HEALTH CARE

Response to “Insurance exchange looms,” News, June 16

Kudos to the AJC for this very informative article. It clears the air on several confusing items. As always, the devil is in the details. The following are a few.

Many healthy young people will completely opt out and pay the nominal fine, causing premiums to go even higher.

Headings under Essential Health Benefits can be very misleading. For example, my current plan covers screenings if — and only if — nothing questionable is found. Even the simplest benign issue causes something to become an out-of-pocket expense.

Don’t put a lot of faith in the state Department of Insurance’s inclination to hold down premiums, given its revolving-door relationship with the insurance companies it supposedly regulates.

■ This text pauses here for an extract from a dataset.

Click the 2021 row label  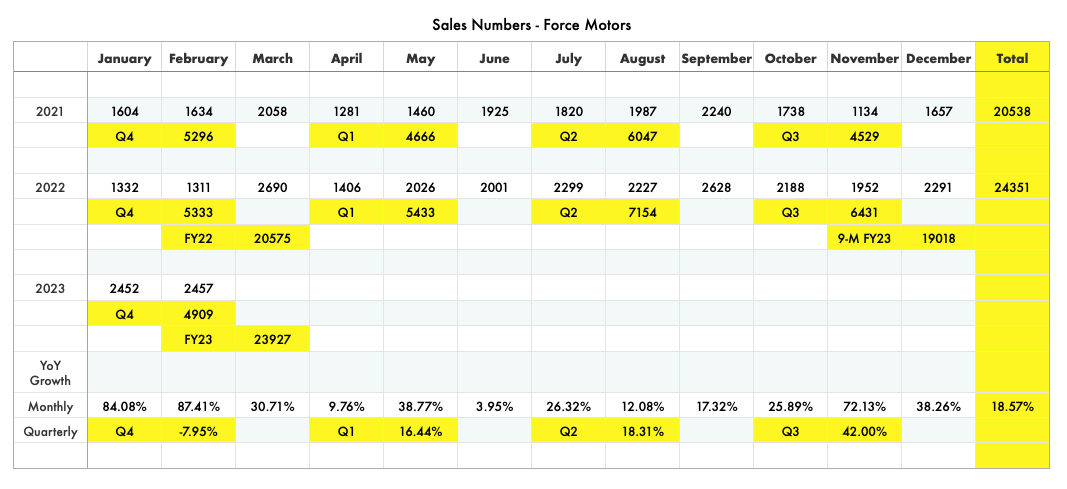pyautogui.click(x=50, y=112)
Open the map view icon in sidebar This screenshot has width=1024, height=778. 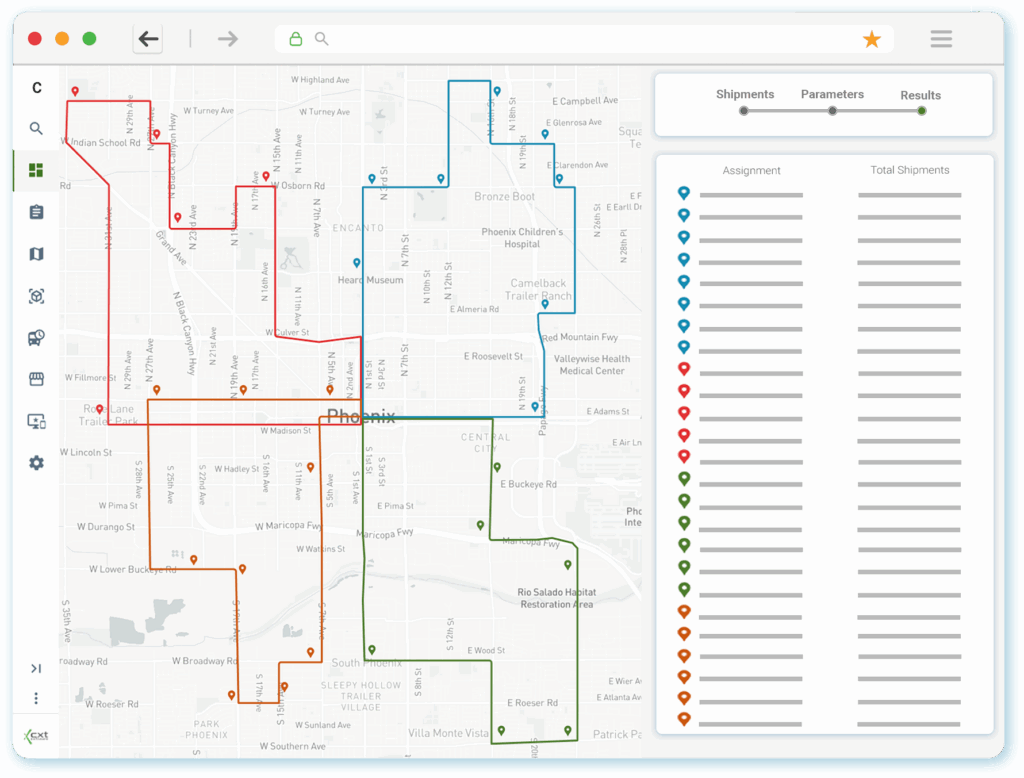point(35,254)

How much better off we would have been if we had adopted what every other industrialized country in the world uses to achieve lower costs with better outcomes: single-payer.

CLAUDE CRIDER, WALESKA

CIVIL FORFEITURE

Innocent parties lose under current laws

“Court of public opinion” (Opinion, June 16) highlights the questionable spending of forfeiture funds, but ignores the larger issue: Innocent property owners are losing their property.

Your property can be seized in Georgia even if you have not been convicted or even accused of a crime. Even worse, the burden of proof is on you — not on the state — to prove your innocence, and you must sue to retrieve your property. Questionable spending is worthy of concern, but the greater flaws in our civil asset forfeiture law are negatively impacting peoples’ lives.

KELLY MCCUTCHEN, PRESIDENT, GEORGIA PUBLIC POLICY FOUNDATION

SCOUTING

Making a difference in young boys’ lives

It was a delight to read Jay Bookman’s opinion piece on his experience in Scouting and what a difference it made in his life (“Teaching an important lesson,” Opinion, June 16). Somewhere along the line, we have lost an understanding of the importance of Scouting to our youth.

With so many boys being raised without a father, Scouting gives them the opportunity to meet with men and women who give dedicated leadership to help these young boys become responsible citizens. As a Scout leader, I can certainly feel that Scouting has been so meaningful in the lives of the boys I have worked with. I am so thankful to Mr. Bookman for his incredible, important column about what Scouting meant to him.

JOSIAH V. BENATOR, ATLANTA

Homosexuality isn’t a normal experience

Jay Bookman’s column topic for Father’s Day was reprehensible (“Teaching an important lesson,” Opinion, June 16). Your decision to print it was reprehensible.

Homosexual membership in Boy Scout troops should not be spoken of as though it should be a normal boyhood experience; it’s not, it never has been, and it never will be.